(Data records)
------------------------------------------------------------------------

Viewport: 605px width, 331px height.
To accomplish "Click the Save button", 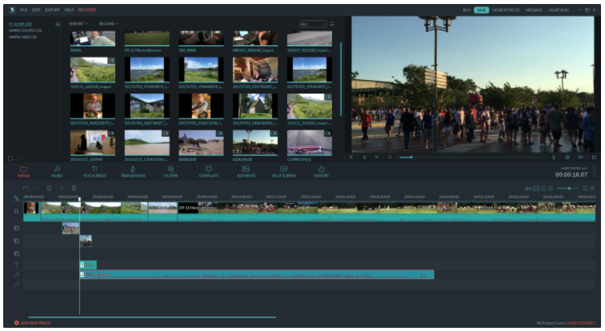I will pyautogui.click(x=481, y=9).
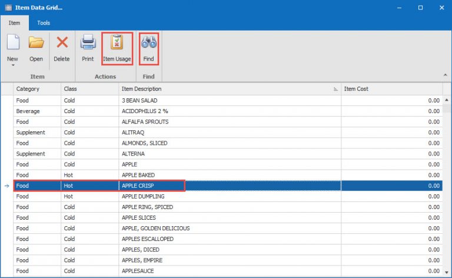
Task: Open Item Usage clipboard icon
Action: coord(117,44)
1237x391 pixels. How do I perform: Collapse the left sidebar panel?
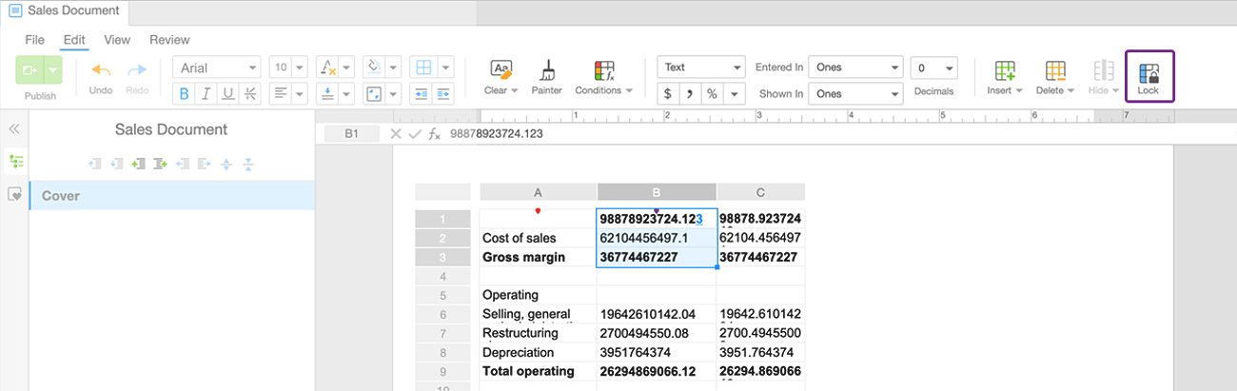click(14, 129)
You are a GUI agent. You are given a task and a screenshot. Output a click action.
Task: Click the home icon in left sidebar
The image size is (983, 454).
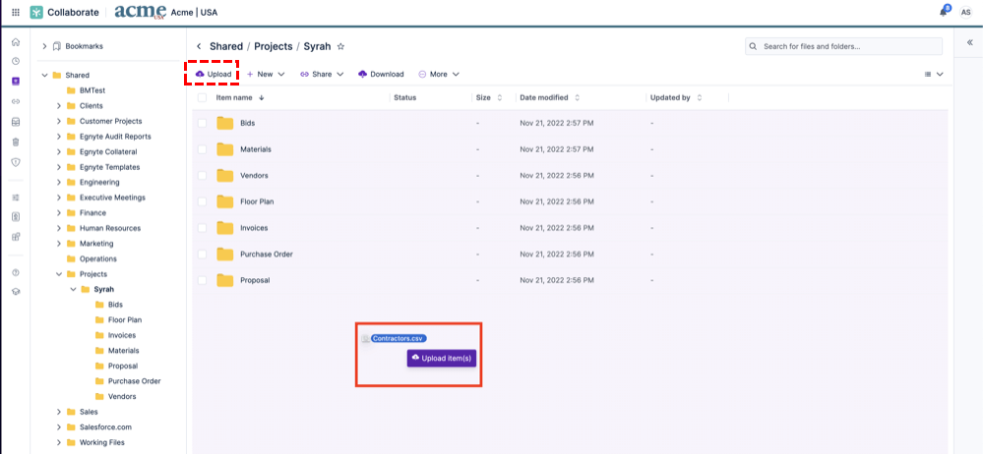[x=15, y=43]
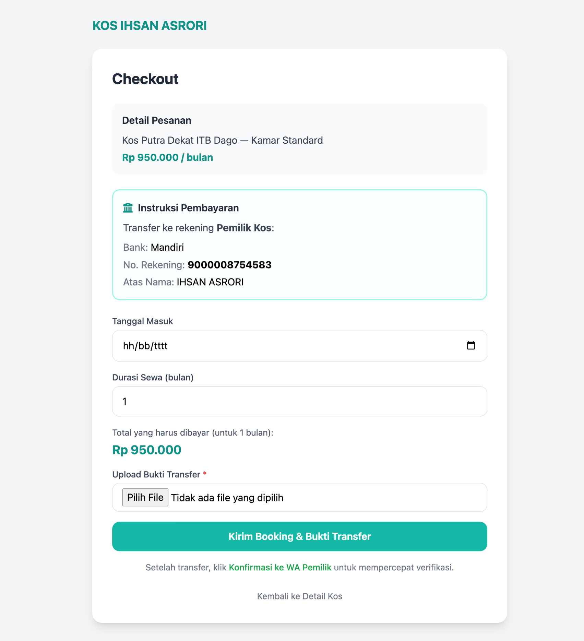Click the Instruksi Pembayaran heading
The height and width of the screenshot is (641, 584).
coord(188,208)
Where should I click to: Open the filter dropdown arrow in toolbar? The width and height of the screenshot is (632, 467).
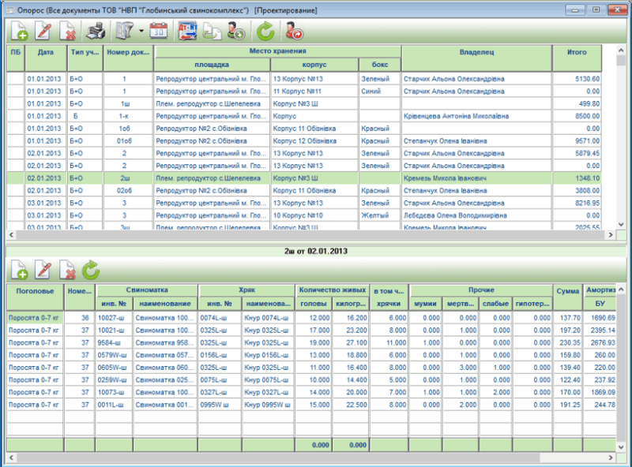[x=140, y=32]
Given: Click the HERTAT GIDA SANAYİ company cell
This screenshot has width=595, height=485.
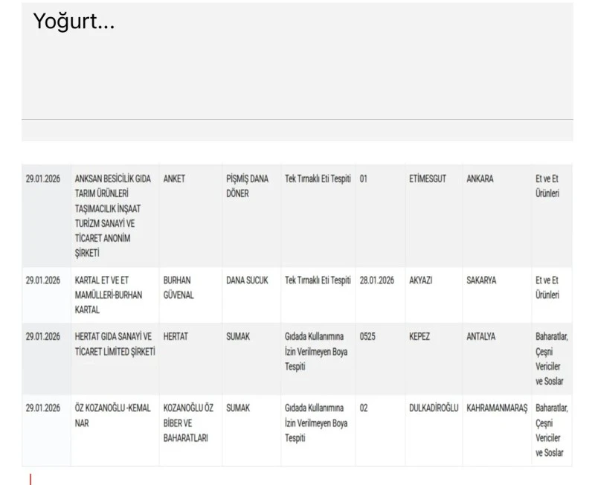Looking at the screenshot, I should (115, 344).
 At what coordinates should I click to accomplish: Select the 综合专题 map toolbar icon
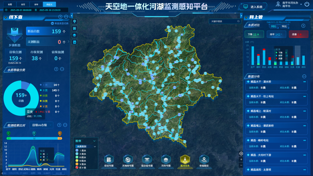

------------------------------------------------------------------------

#### [WHAT IS BEING ASKED]
Produce an exact copy of only those lines that run from the line with "Where should I" to the final line of the records, including both; exclude images.

#### [EXERCISE OUTPUT]
Where should I click to: Open the filter dropdown arrow in toolbar? The width and height of the screenshot is (632, 467).
[x=140, y=32]
Given: Click the HERTAT GIDA SANAYİ company cell
This screenshot has width=595, height=485.
Looking at the screenshot, I should (115, 344).
 At what coordinates should I click to accomplish: Select the 综合专题 map toolbar icon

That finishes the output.